**EXERCISE PASSAGE:**
===============
🍩 Database of Original & Non-Theoretical Uses of Topology

(found 2 matches in 0.00143s)
  1. Weighted Persistent Homology for Osmolyte Molecular Aggregation and Hydrogen-Bonding Network Analysis (2020)

    D. Vijay Anand, Zhenyu Meng, Kelin Xia, Yuguang Mu
    Abstract It has long been observed that trimethylamine N-oxide (TMAO) and urea demonstrate dramatically different properties in a protein folding process. Even with the enormous theoretical and experimental research work on these two osmolytes, various aspects of their underlying mechanisms still remain largely elusive. In this paper, we propose to use the weighted persistent homology to systematically study the osmolytes molecular aggregation and their hydrogen-bonding network from a local topological perspective. We consider two weighted models, i.e., localized persistent homology (LPH) and interactive persistent homology (IPH). Boltzmann persistent entropy (BPE) is proposed to quantitatively characterize the topological features from LPH and IPH, together with persistent Betti number (PBN). More specifically, from the localized persistent homology models, we have found that TMAO and urea have very different local topology. TMAO is found to exhibit a local network structure. With the concentration increase, the circle elements in these networks show a clear increase in their total numbers and a decrease in their relative sizes. In contrast, urea shows two types of local topological patterns, i.e., local clusters around 6 Å and a few global circle elements at around 12 Å. From the interactive persistent homology models, it has been found that our persistent radial distribution function (PRDF) from the global-scale IPH has same physical properties as the traditional radial distribution function. Moreover, PRDFs from the local-scale IPH can also be generated and used to characterize the local interaction information. Other than the clear difference of the first peak value of PRDFs at filtration size 4 Å, TMAO and urea also shows very different behaviors at the second peak region from filtration size 5 Å to 10 Å. These differences are also reflected in the PBNs and BPEs of the local-scale IPH. These localized topological information has never been revealed before. Since graphs can be transferred into simplicial complexes by the clique complex, our weighted persistent homology models can be used in the analysis of various networks and graphs from any molecular structures and aggregation systems.
===============
**COLLECTED DATA:**

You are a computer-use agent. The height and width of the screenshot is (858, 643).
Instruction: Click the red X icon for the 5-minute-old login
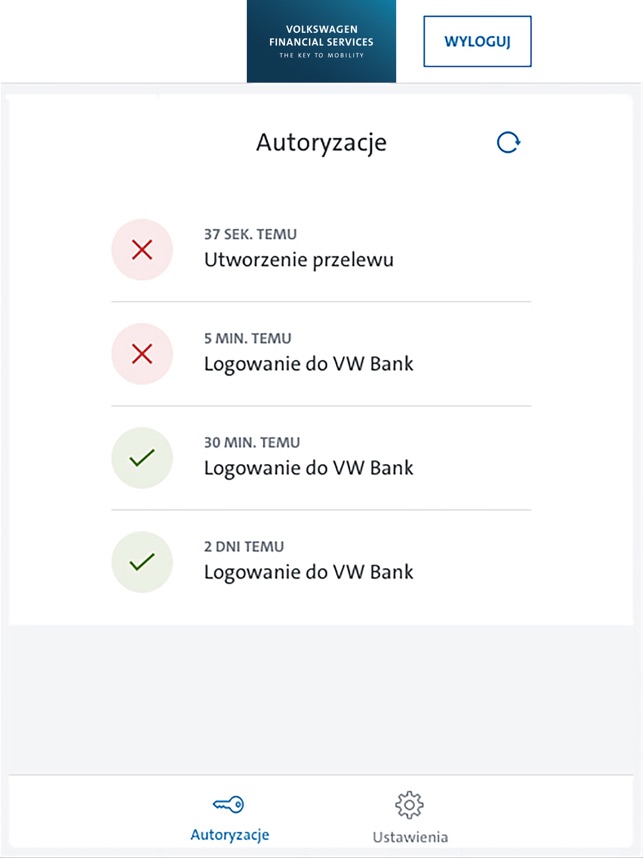click(x=142, y=354)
===============
**WHAT NEEDS TO BE DONE:** Reproduce the full topology database page word for word. Rely on the topology database page alone.

**EXERCISE RESULT:**
🍩 Database of Original & Non-Theoretical Uses of Topology

(found 2 matches in 0.00143s)
  1. Weighted Persistent Homology for Osmolyte Molecular Aggregation and Hydrogen-Bonding Network Analysis (2020)

    D. Vijay Anand, Zhenyu Meng, Kelin Xia, Yuguang Mu
    Abstract It has long been observed that trimethylamine N-oxide (TMAO) and urea demonstrate dramatically different properties in a protein folding process. Even with the enormous theoretical and experimental research work on these two osmolytes, various aspects of their underlying mechanisms still remain largely elusive. In this paper, we propose to use the weighted persistent homology to systematically study the osmolytes molecular aggregation and their hydrogen-bonding network from a local topological perspective. We consider two weighted models, i.e., localized persistent homology (LPH) and interactive persistent homology (IPH). Boltzmann persistent entropy (BPE) is proposed to quantitatively characterize the topological features from LPH and IPH, together with persistent Betti number (PBN). More specifically, from the localized persistent homology models, we have found that TMAO and urea have very different local topology. TMAO is found to exhibit a local network structure. With the concentration increase, the circle elements in these networks show a clear increase in their total numbers and a decrease in their relative sizes. In contrast, urea shows two types of local topological patterns, i.e., local clusters around 6 Å and a few global circle elements at around 12 Å. From the interactive persistent homology models, it has been found that our persistent radial distribution function (PRDF) from the global-scale IPH has same physical properties as the traditional radial distribution function. Moreover, PRDFs from the local-scale IPH can also be generated and used to characterize the local interaction information. Other than the clear difference of the first peak value of PRDFs at filtration size 4 Å, TMAO and urea also shows very different behaviors at the second peak region from filtration size 5 Å to 10 Å. These differences are also reflected in the PBNs and BPEs of the local-scale IPH. These localized topological information has never been revealed before. Since graphs can be transferred into simplicial complexes by the clique complex, our weighted persistent homology models can be used in the analysis of various networks and graphs from any molecular structures and aggregation systems.